In Unix, it's common to pipe between commands to split up a sophisticated command over multiple steps. Nu takes this a step further and builds heavily on the idea of pipelines. Just as the Unix philosophy, Nu allows commands to output to stdout and read from stdin. Additionally, commands can output structured data (you can think of this as a third kind of stream). Commands that work in the pipeline fit into one of three categories:
- Commands that produce a stream (e.g.,
ls
) - Commands that filter a stream (eg,
where type == "Dir"
) - Commands that consume the output of the pipeline (e.g.,
autoview
)
Commands are separated by the pipe symbol (|
) to denote a pipeline flowing left to right.

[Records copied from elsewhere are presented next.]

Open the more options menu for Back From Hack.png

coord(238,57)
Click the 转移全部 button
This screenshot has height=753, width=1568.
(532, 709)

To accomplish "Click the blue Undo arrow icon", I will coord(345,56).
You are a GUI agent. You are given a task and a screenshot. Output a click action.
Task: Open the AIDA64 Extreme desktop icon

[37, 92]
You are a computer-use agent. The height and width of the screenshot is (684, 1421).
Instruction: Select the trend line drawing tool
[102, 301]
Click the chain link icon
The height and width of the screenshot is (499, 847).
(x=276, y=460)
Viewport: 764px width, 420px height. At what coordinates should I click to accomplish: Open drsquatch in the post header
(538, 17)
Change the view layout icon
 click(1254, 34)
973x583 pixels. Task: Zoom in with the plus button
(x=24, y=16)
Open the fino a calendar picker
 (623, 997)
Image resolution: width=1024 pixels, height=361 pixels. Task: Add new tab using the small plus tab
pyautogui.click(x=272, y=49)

> ls | where type == "Dir" | autoview
───┬────────┬──────┬───────┬──────────────
# │ name │ type │ size │ modified
───┼────────┼──────┼───────┼──────────────
0 │ assets │ Dir │ 128 B │ 5 months ago
1 │ crates │ Dir │ 704 B │ 50 mins ago
2 │ debian │ Dir │ 352 B │ 5 months ago
3 │ docs │ Dir │ 192 B │ 50 mins ago
4 │ images │ Dir │ 160 B │ 5 months ago
5 │ src │ Dir │ 128 B │ 1 day ago
6 │ target │ Dir │ 160 B │ 5 days ago
7 │ tests │ Dir │ 192 B │ 3 months ago
───┴────────┴──────┴───────┴──────────────
Because most of the time you'll want to see the output of a pipeline, autoview
is assumed.
We could have also written the above:
> ls | where type == Dir
Being able to use the same commands and compose them differently is an important philosophy in Nu.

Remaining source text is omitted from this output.